Am I just being a massive fuddy-duddy? Is my obviously-escalating cortisol level turning me into a dour misanthrope? Is the existence of popular prank shows actually helping to strengthen our society’s inoculation against actual con-men, by cultivating people’s healthy suspicion of the motives of others? Is all of this just totally irrelevant and it’s not that deep?

I strongly suspect that some the low-tech equivalents of prank shows were existed in the 1940s and 1800s, whether that be individual groups of young people pulling pranks. Can't think of any examples off the top of my head though. Also pretty sure scams were widespread (although likely less than now, internet makes finding good marks easy and the current grant of anonymity to internet users (which could rescinded should a govt choose!) makes punishing scammers harder).
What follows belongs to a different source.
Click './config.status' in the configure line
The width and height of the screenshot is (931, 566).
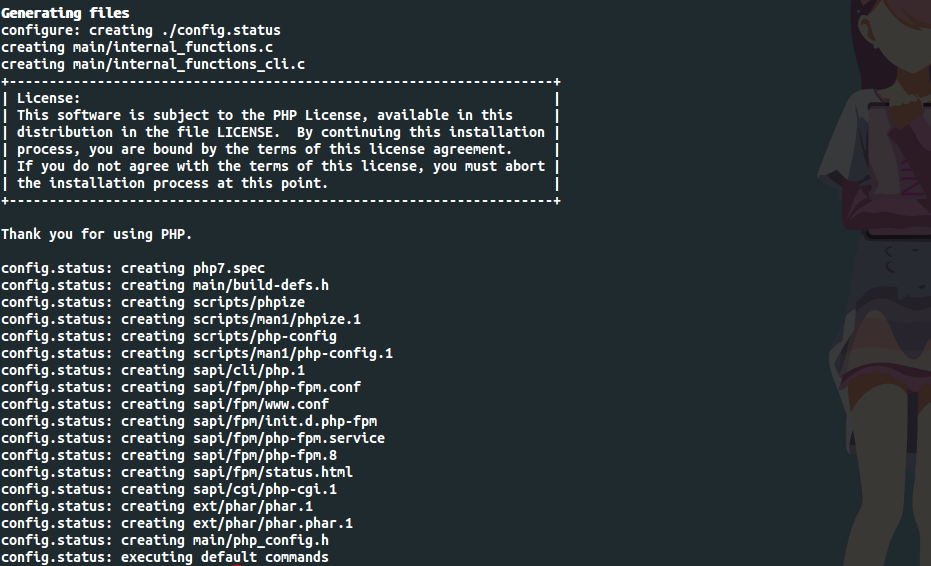pyautogui.click(x=221, y=30)
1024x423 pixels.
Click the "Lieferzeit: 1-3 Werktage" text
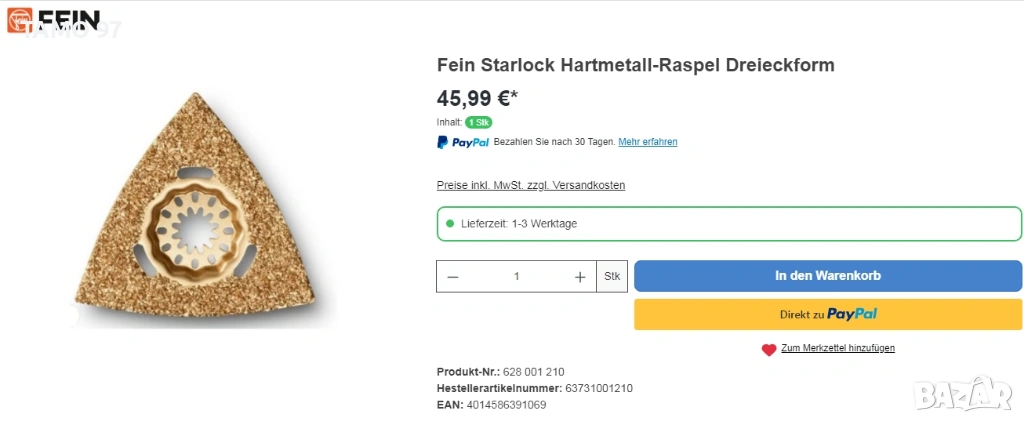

If humor is about exploring contrast or confusion, pranks serve the function of playing around with situations that are socially marginal or bad, informing individuals of what happens within them without actually causing the potential harm. So a prank where you steal a friend's trinket might help illuminate the routes by which an actual thief could steal something important. Obviously that literal prank serves no such function today, but you can imagine how something something evolution and how humor might serve that function in some ways today.

And that doesn't mean prank shows are good - it's still a simulacra of something that once had purpose but no longer does - but it's not really reducing trust as the thing it mimics normally builds trust, in the same way that fucking around with your friends builds trust.

Okay, a quick google found this. Which, after I googled, I noticed was in your OP! But wikipedia describes it as a popular TV show beginning in 1948. So, clearly, they did exist in the 1950s? "it often featured practical jokes" ... "The show involved concealed cameras filming ordinary people being confronted with unusual situations, sometimes involving trick props, such as a desk with drawers that pop open when one is closed or a car with a hidden extra gas tank. When the joke was revealed, victims were told the show's catchphrase, "Smile, you're on Candid Camera." The catchphrase became a song with music and lyrics by Sid Ramin."

I've also never been 'pranked' in a grocery store, or a job interview, and don't think many randomly-selected americans have been either. I haven't met anyone who has. I think in at least half of all pranks (e.g. on youtube or tiktok), the supposed victims are in on it, and the other half are infrequent enough that pranks themselves aren't an issue.

I highly recommend the candid camera movie spin off "What would you say to a naked lady" which I believe is still on Amazon prime. It's the basic premise, but the hidden camera just films people confronted with a naked young woman in various quotidian circumstance. Some laugh, some ogle, some try to cover her up or help her, some proposition.